▶ Work request:
Return every line from the items below that contains the word "should".
[Opening Data records section]
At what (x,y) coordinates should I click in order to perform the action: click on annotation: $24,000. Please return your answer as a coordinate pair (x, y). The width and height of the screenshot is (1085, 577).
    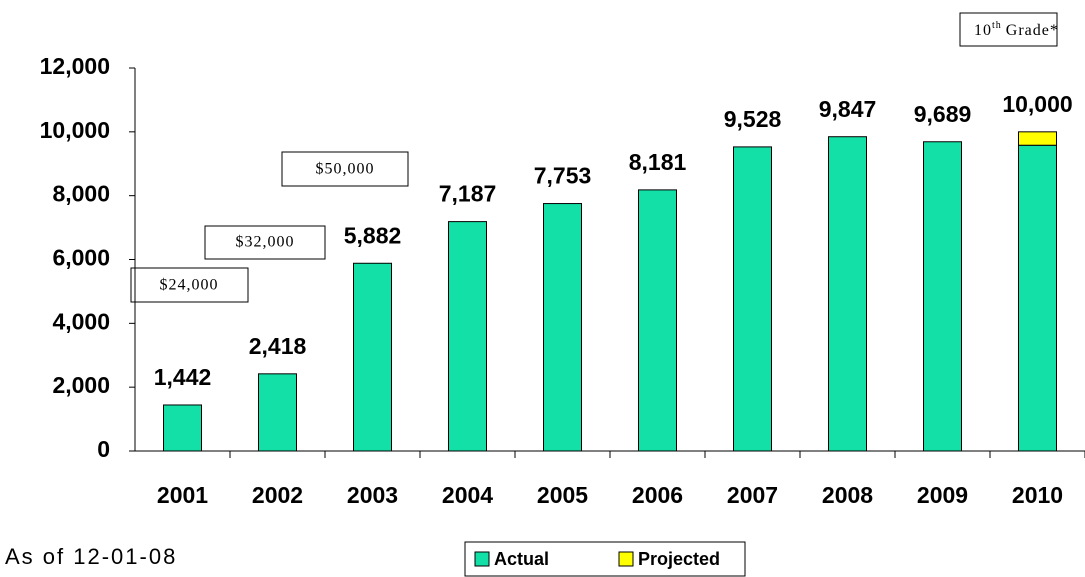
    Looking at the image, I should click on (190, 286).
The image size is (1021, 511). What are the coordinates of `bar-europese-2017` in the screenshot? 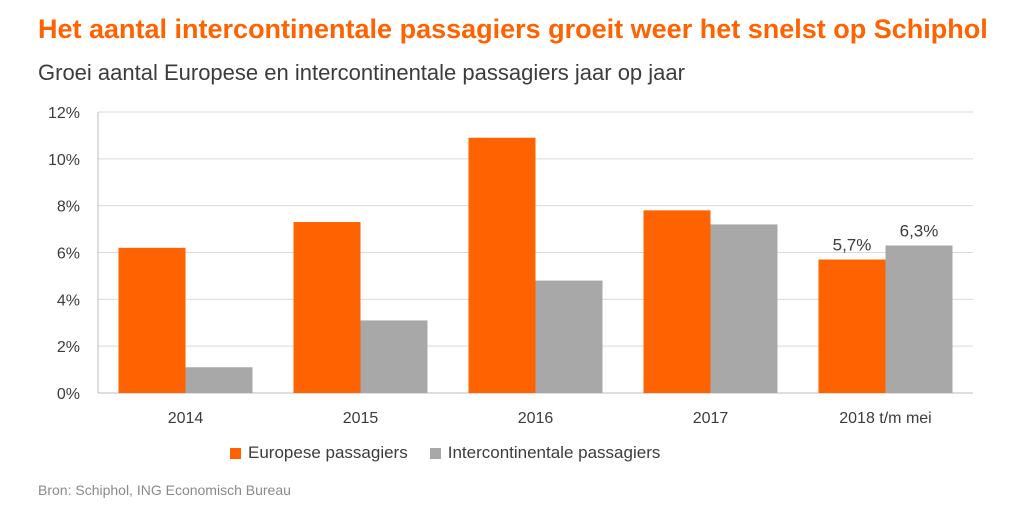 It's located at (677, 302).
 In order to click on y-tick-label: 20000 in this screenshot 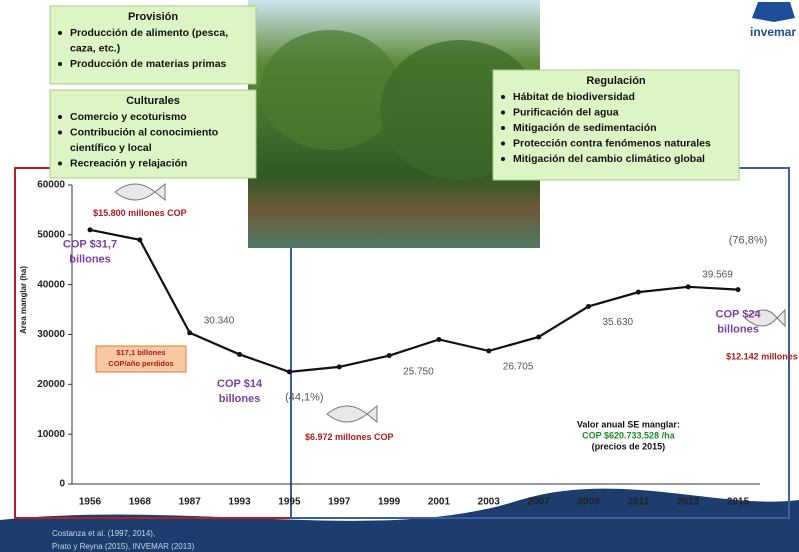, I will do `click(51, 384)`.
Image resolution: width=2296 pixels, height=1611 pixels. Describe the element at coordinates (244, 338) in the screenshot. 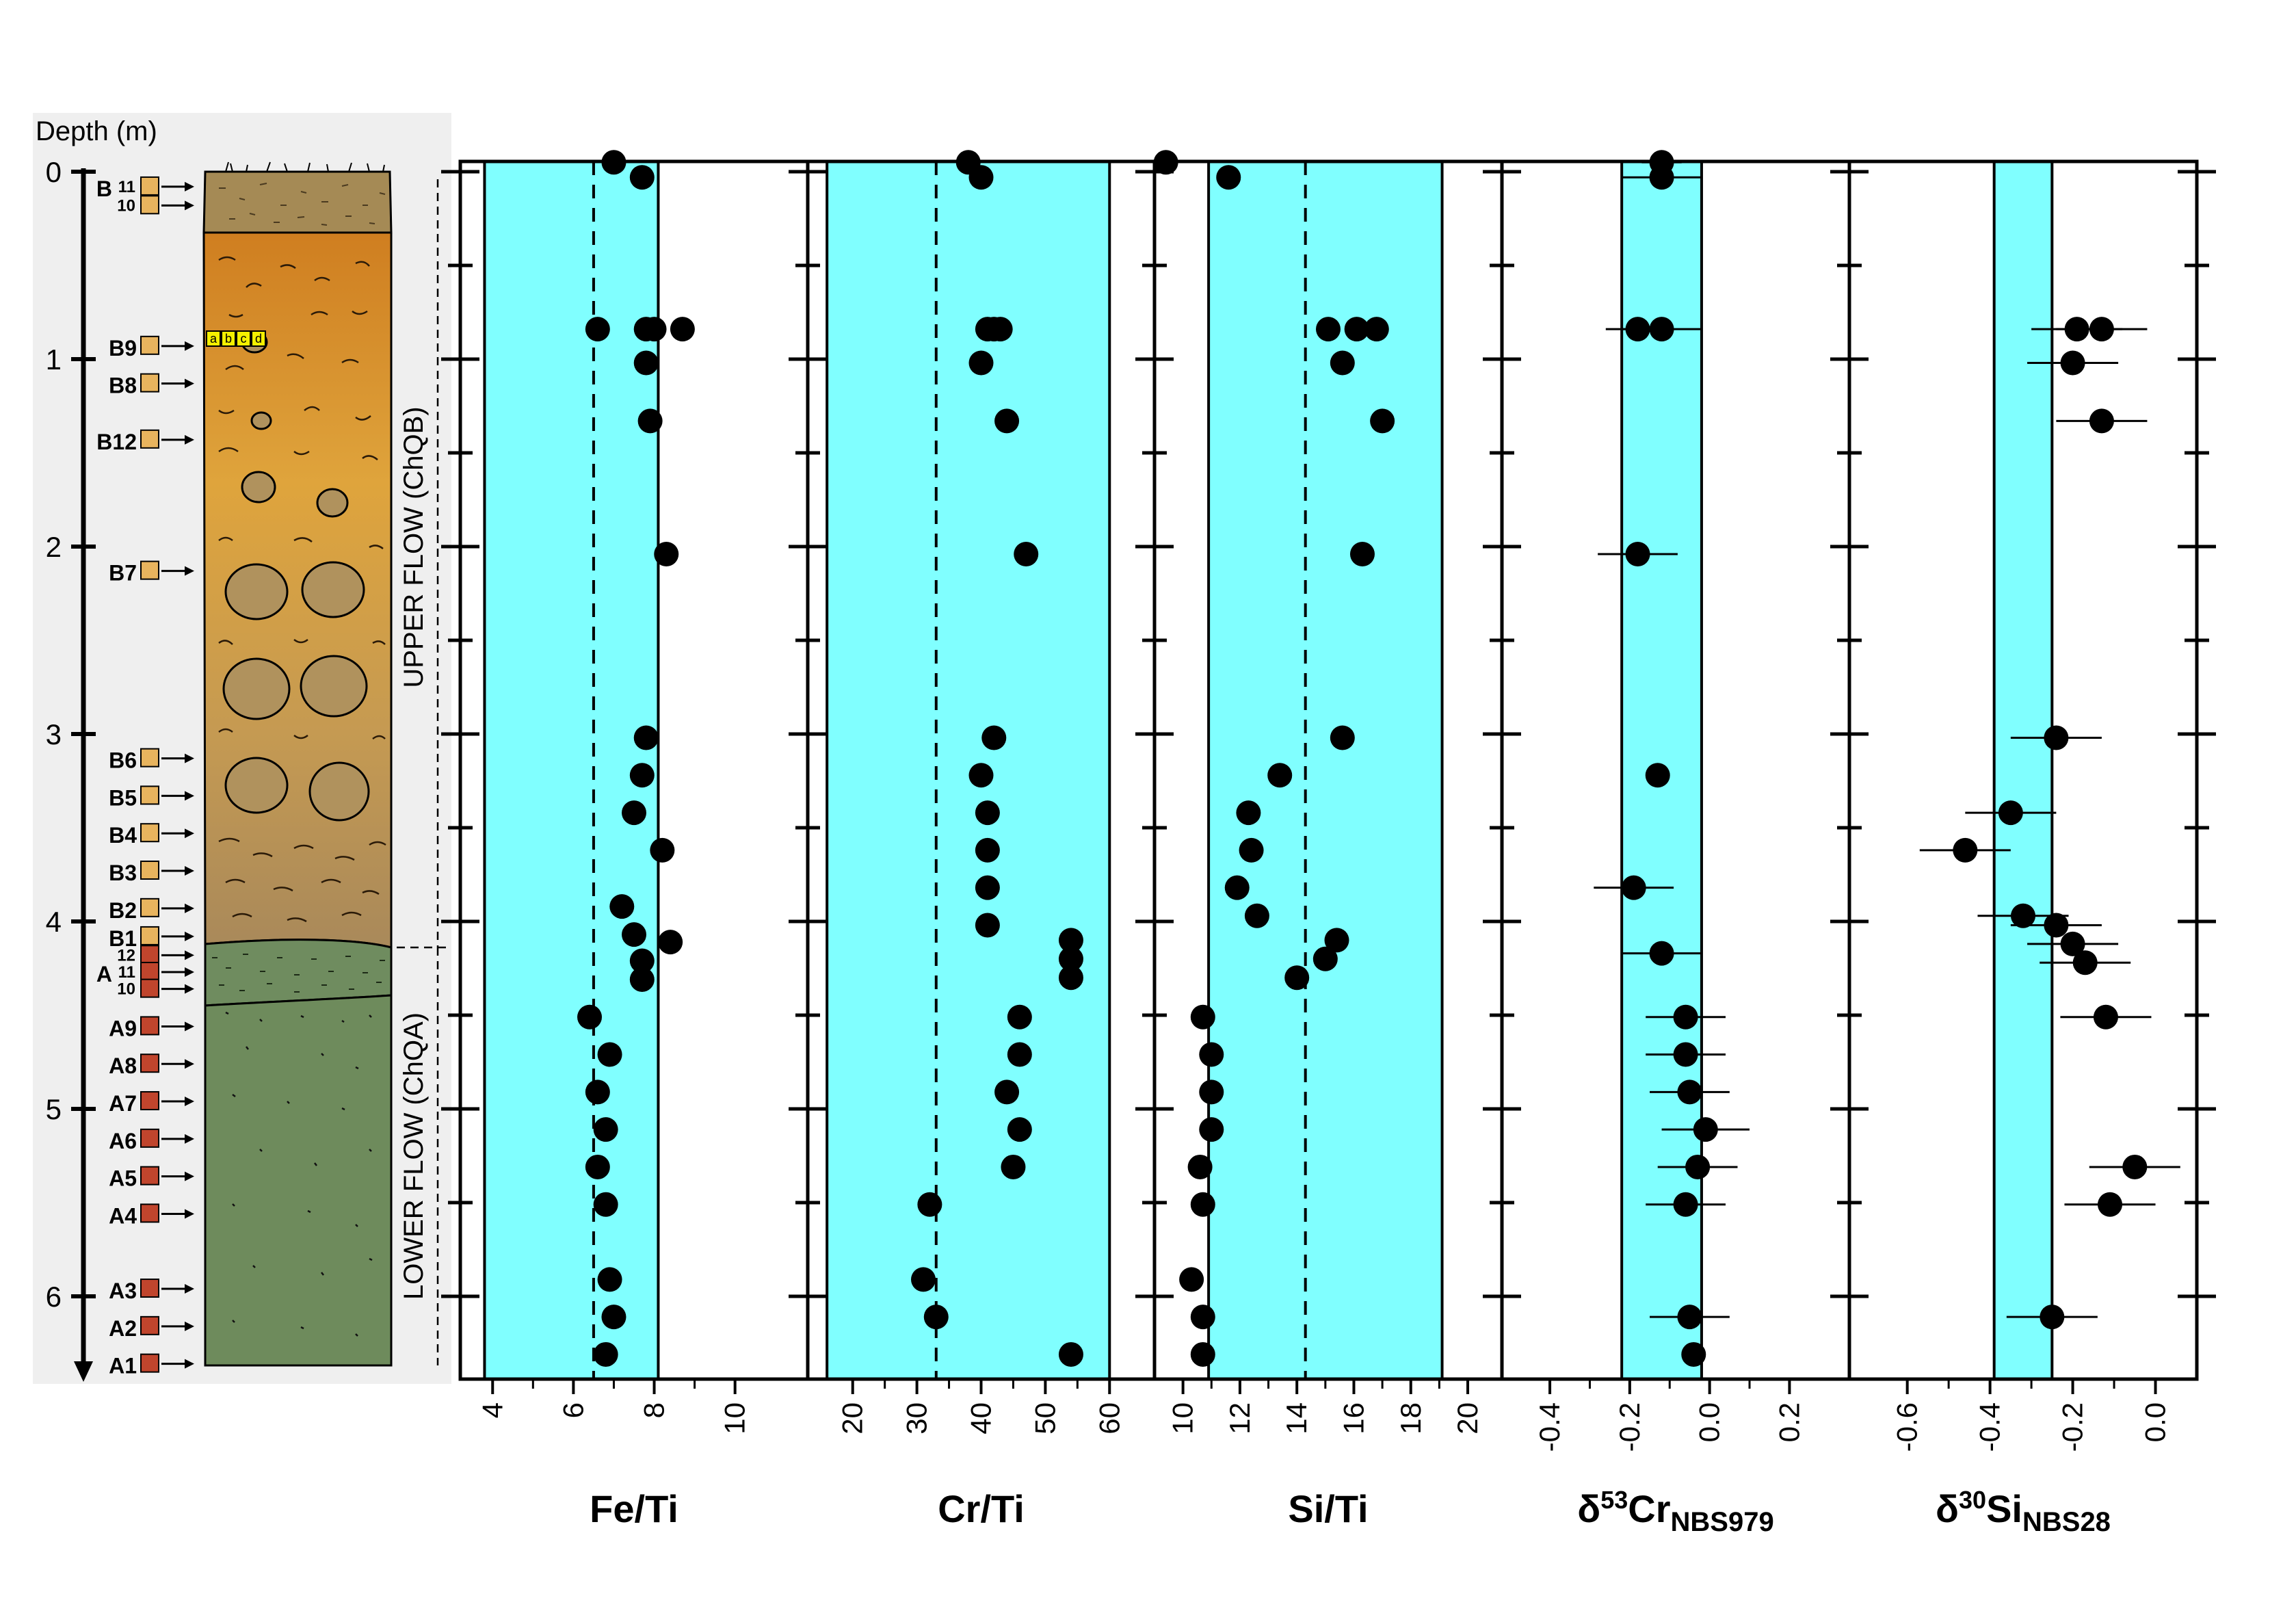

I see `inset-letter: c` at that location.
[Closing Data records section]
[Opening Data records section]
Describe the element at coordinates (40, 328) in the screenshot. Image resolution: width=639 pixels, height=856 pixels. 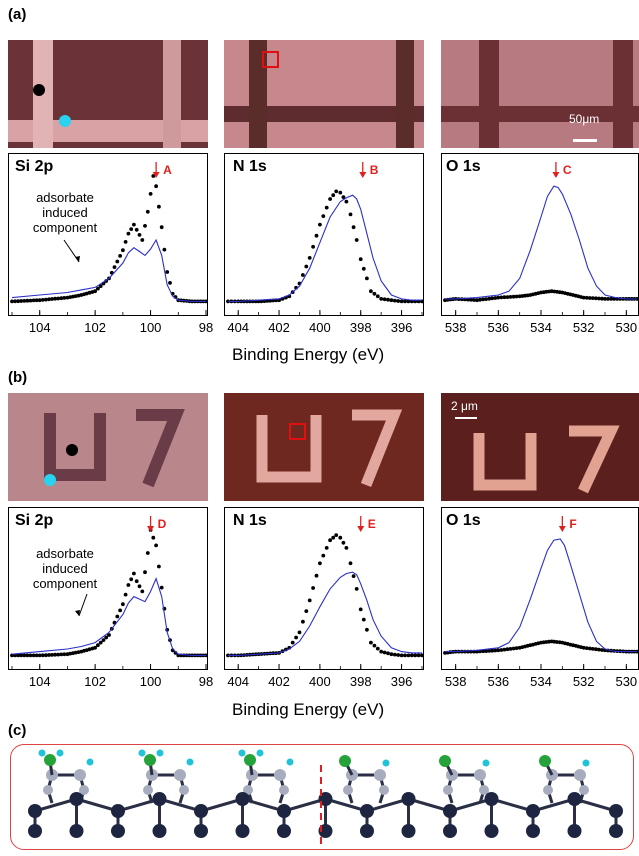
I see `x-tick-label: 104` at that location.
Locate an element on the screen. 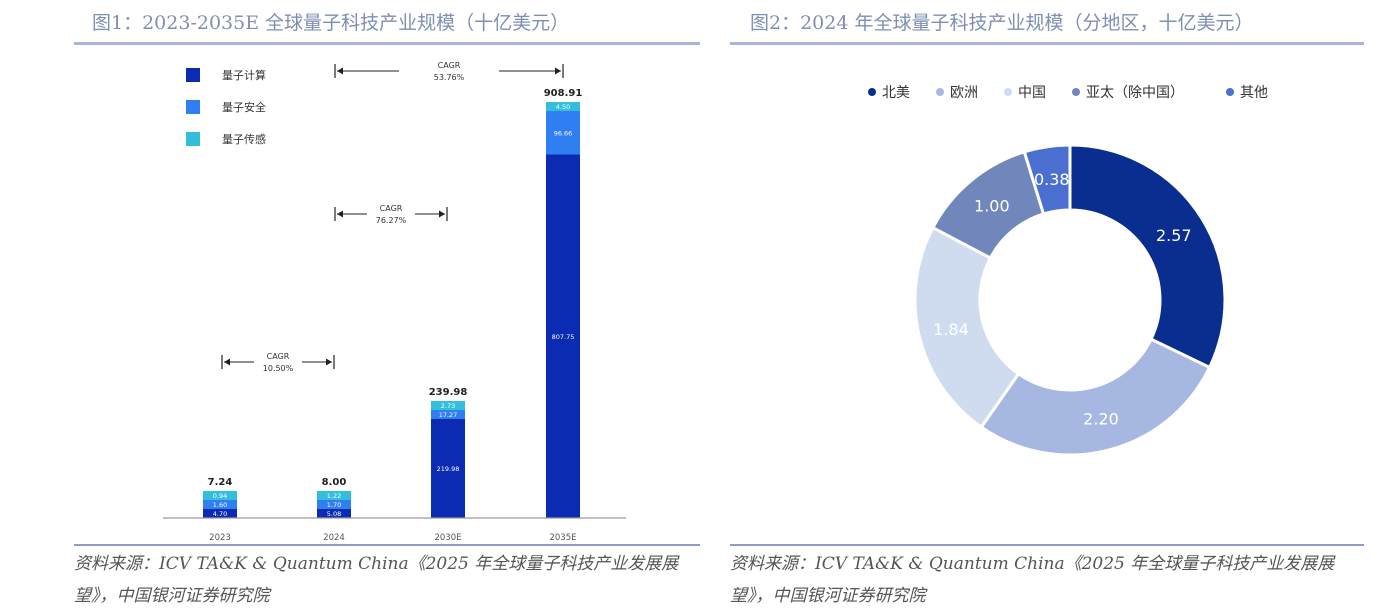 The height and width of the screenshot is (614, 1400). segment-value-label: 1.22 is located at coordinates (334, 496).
[Closing Data records section]
▶ Response to this exercise:
At what (x,y) coordinates should I click in order to perform the action: click on annotation: $24,000. Please return your answer as a coordinate pair (x, y). The width and height of the screenshot is (1085, 577).
    Looking at the image, I should click on (190, 286).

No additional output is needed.